Hugh Conway, a veteran member of the British diplomatic service, finds inner peace, love, and a sense of purpose in Shangri-La, whose inhabitants enjoy unheard-of longevity. Among the book's themes is an allusion to the possibility of another cataclysmic world war brewing, as indeed it was at the time. It is said to have been inspired at least in part by accounts of travels in Tibetan borderlands, published in the National Geographic by the explorer and botanist Joseph Rock. The remote communities he visited, such as Muli, show many similarities to the fictional Shangri-La. One such town, Zhongdian, has now officially renamed itself as Shangri La (Chinese: Xianggelila) because of its claim to be the inspiration for the novel.
The book explicitly notes that having made war on the ground man would now fill the skies with death, and that all precious things were in danger of being lost, like the lost histories of Rome ("Lost books of Livy").
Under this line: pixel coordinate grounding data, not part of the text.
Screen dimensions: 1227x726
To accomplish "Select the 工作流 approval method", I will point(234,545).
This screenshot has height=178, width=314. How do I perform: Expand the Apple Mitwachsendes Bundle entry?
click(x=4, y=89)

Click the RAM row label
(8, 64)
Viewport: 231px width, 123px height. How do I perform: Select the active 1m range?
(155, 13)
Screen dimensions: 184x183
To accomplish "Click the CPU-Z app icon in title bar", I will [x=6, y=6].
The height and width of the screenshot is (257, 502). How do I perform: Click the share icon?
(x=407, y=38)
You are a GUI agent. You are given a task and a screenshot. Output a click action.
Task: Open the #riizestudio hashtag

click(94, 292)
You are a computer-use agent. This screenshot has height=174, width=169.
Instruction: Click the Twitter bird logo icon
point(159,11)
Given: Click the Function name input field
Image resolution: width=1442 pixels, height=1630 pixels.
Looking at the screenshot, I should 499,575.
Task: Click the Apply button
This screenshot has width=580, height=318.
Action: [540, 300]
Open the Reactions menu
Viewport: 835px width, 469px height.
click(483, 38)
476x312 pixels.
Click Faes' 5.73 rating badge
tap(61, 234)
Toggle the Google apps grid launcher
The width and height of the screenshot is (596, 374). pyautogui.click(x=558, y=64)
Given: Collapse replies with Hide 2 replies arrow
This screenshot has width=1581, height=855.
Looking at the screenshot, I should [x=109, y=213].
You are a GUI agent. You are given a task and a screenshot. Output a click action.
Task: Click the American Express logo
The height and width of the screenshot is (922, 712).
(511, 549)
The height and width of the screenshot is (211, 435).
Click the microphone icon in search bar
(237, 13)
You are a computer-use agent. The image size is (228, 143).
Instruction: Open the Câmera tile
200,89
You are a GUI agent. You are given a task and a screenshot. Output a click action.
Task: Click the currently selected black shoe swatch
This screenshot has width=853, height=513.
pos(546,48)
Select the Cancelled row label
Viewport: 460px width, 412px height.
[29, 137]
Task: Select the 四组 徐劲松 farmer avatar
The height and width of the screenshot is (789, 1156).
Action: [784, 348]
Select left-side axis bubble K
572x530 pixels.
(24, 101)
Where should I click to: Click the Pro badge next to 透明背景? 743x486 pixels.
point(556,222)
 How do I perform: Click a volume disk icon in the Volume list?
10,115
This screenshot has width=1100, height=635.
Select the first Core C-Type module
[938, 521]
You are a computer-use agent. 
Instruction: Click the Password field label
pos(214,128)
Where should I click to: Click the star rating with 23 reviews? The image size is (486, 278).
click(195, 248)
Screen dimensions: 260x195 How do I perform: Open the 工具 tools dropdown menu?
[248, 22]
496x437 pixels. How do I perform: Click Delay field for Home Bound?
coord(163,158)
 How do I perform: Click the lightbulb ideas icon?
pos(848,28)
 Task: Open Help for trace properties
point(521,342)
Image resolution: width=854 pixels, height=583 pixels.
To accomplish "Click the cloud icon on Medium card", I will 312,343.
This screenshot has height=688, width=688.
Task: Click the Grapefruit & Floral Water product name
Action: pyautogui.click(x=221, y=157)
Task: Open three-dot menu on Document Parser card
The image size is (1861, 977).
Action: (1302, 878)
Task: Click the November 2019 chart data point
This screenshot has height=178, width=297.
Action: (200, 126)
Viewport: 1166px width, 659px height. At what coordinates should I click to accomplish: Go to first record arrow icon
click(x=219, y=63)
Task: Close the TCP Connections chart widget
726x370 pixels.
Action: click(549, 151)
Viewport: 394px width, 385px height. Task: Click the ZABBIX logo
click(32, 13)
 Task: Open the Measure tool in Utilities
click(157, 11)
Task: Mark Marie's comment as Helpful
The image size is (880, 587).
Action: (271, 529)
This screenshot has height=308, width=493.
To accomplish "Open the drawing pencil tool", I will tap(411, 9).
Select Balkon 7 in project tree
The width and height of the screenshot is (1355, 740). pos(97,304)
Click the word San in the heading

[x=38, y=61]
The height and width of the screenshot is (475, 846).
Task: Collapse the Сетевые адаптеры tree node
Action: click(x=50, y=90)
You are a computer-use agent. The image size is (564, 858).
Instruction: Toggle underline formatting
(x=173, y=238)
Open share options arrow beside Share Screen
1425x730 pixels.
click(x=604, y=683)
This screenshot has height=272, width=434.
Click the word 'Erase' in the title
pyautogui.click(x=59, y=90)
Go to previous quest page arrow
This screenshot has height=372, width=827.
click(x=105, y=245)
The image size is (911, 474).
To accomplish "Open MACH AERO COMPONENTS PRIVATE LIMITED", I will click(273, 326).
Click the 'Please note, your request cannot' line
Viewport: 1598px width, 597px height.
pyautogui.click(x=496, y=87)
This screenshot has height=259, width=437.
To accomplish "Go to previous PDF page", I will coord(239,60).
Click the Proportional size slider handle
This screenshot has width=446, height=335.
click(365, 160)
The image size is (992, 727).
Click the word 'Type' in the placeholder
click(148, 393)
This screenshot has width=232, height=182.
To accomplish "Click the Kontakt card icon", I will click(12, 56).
It was hoped that overlooked by the violent, Shangri-la would preserve them and reveal them later to a receptive world exhausted by war. That was the real purpose of the Lamasary; study, inner peace and long life were a side benefit to living there.
Conway is a veteran of the trench warfare of WWI, with the emotional state frequently cited after that war--a sense of emotional exhaustion or accelerated emotional aging. This harmonizes with the existing residents of the lamasary and he is strongly attracted to life at Shangri-La.